Mlliyet Milliyet Blog Milliyet Blog
 
Facebook Connect
Blog Kategorileri
 

23 Aralık '06

 
Kategori
Gündelik Yaşam
 

Bal yiyemem

Bal yiyemem
 

Beş yaşlarındaydım, köyde evin önünde oynarken bir hareketlenme olmuştu, herkes sedyede getirilen adama doğru gidiyordu. Kırk yıl sonra hala gözümün önünde. İki uzun tahtaya bir çarşaf gererek yaptıkları sedyenin üzerinde ellerini yukarıya doğru uzatmış bir halde kaskatı görünen bir adam getiriyorlardı. Kimileri "ölmüş mü?" diye sorarken başkaları bal tuttuğunu söylüyordu.
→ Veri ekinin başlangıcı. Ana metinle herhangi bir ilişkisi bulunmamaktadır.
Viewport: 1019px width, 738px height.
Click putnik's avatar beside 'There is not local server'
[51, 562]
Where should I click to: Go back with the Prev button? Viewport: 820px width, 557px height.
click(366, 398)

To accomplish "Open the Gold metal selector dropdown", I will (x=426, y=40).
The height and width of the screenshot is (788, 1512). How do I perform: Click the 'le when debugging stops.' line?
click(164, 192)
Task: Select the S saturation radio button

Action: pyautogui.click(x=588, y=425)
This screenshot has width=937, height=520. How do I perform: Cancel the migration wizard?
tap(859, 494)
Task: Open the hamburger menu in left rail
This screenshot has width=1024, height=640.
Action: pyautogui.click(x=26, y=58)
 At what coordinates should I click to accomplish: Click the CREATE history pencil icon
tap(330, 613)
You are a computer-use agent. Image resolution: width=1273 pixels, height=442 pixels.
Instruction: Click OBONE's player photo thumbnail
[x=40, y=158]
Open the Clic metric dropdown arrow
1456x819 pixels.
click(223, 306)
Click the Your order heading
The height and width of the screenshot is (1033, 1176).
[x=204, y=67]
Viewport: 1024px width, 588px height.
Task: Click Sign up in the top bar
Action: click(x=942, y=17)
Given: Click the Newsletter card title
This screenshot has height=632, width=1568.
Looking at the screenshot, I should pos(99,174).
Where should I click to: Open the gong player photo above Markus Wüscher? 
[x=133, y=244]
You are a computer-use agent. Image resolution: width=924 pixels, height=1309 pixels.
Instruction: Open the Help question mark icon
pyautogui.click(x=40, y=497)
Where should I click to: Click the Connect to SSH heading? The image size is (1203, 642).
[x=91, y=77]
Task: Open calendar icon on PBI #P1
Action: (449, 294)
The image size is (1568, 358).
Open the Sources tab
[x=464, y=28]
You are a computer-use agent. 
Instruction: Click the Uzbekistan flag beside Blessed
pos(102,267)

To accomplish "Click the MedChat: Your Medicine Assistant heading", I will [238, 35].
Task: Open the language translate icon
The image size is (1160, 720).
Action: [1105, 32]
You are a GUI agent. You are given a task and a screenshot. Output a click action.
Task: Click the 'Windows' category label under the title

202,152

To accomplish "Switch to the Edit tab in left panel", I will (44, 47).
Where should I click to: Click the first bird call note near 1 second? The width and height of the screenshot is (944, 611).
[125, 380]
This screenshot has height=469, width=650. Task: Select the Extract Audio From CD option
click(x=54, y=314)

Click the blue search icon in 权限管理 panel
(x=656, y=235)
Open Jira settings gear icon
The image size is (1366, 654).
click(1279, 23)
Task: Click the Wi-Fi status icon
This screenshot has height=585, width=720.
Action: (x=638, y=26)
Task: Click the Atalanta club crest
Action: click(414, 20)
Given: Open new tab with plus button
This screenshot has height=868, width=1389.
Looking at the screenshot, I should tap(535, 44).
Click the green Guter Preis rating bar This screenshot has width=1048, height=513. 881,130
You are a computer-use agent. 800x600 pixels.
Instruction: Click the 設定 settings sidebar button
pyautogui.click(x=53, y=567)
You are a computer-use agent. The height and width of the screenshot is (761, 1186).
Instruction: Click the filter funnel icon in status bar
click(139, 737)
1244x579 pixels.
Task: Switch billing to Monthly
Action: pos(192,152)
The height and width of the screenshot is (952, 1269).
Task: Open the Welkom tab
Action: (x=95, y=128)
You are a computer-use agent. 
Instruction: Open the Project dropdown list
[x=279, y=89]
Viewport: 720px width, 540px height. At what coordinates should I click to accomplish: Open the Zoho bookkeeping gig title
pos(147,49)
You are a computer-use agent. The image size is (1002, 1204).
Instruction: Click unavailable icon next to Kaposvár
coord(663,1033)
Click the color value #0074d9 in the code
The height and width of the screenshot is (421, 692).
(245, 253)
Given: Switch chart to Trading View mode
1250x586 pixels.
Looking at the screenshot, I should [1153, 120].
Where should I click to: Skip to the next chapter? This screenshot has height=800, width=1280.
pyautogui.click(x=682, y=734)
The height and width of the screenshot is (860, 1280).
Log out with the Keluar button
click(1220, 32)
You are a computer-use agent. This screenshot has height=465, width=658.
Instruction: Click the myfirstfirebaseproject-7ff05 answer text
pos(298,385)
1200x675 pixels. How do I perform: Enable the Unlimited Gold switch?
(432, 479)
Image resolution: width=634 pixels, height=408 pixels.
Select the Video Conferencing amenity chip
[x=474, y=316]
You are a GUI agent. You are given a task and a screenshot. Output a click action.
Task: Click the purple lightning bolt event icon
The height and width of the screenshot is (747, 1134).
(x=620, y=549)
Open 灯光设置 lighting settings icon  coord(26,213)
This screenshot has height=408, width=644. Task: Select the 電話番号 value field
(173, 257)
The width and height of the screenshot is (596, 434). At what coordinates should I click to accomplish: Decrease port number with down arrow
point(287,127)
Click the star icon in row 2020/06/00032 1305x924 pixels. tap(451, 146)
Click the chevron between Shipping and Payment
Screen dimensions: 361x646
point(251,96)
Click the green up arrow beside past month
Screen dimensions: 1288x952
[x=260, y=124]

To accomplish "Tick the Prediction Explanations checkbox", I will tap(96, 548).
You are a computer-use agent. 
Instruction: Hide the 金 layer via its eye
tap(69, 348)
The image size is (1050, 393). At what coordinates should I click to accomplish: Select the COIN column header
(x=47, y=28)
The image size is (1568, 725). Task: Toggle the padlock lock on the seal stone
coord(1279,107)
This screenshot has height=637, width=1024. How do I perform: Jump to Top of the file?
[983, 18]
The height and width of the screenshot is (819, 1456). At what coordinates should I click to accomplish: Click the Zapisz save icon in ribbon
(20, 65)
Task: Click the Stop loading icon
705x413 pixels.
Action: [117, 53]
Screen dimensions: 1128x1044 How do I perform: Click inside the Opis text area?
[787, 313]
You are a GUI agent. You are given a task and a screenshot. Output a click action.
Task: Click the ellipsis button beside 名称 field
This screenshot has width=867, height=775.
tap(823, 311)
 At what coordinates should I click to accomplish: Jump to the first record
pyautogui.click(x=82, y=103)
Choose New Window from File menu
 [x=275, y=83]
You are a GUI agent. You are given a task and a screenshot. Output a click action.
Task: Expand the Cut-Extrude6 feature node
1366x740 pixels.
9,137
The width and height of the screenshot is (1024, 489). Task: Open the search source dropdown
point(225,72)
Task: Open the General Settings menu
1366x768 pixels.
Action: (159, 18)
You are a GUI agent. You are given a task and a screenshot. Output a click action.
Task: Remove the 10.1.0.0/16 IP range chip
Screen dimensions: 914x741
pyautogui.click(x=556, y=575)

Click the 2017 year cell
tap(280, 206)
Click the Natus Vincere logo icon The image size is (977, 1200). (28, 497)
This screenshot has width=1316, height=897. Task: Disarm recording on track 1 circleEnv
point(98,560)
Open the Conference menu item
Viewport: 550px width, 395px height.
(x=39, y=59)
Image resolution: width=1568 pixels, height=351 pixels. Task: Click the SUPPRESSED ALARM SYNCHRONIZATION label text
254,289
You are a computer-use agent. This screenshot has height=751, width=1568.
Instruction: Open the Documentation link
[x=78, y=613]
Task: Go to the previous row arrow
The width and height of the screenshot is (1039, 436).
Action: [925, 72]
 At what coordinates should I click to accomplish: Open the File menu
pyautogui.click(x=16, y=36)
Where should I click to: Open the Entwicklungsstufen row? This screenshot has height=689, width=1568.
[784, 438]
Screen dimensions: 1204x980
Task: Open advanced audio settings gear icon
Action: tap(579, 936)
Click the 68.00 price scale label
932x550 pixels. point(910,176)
Bizimkiler, çocukken bize bal yedirmeye korkarlardı ve kendileri de az yerlerdi. Büyükbabamın baldan bir parmak alıp sadece o kadarını yediğini anımsıyorum. Bizim oralarda arıların o zamanın tamamen doğal koşullarında, bazı özel çiçeklerle yaptığı bal biraz tehlikeliydi, çok yenildiğinde hiç şakası olmazdı.

O günlerde bala karşı oluşan çekingenliğim artık bal yememin bir tehlikesi kalmadığı zamanlarda da sürdü. Balın kokusuna da bir tepkim oluştuğu için hiç bal yemedim.

Bizim kovanlarımız yoktu ama komşularımızda olurdu. Arıların uçuşmalarını, kovanın önünde toplanmalarını izlerdim. Kafasına ince tel örgülü bir başlık takıp, eline de duman çıkartan bir alet alıp kovanı açıp oradan petekleri alırken yakından izlememize izin vermezlerdi. Arıların o sırada ne yapacakları belli olmaz diye bizi uyarırlardı. Dağda, taşta büyüyen üzerlerinde küçük mor (1) çiçekleri olan bitkilere ağu çiçeği derlerdi. Herkesi tutan balları bu çiçeklere gelen arıların yaptığını anlatırlardı.

Birkaç yıl önce İnebolu’da bir arıcılık kursu açılmış, babam da o kursa gitmiş. Sonra arıcılık yapmadı, aslında yapsa iyi yapardı. Arılarla ilgili öğrendiklerini anlattıkça arılarla ilgili ben de birşeyler öğrendim ama bal yememe alışkanlığım değişmedi.

İki yıl önce Van’ın ünlü kahvaltı sokağında çeşit çeşit yiyeceklerle hazırlanmış kahvaltı masasının en ilgi göreni ballı kaymaktı. Garsonu çağırıp tabakta yalnızca kaymak olmasını istediğimde garson da masadaki arkadaşlar da şaşırdılar. Bal yemeyen birisi olabilirmiş demek ki.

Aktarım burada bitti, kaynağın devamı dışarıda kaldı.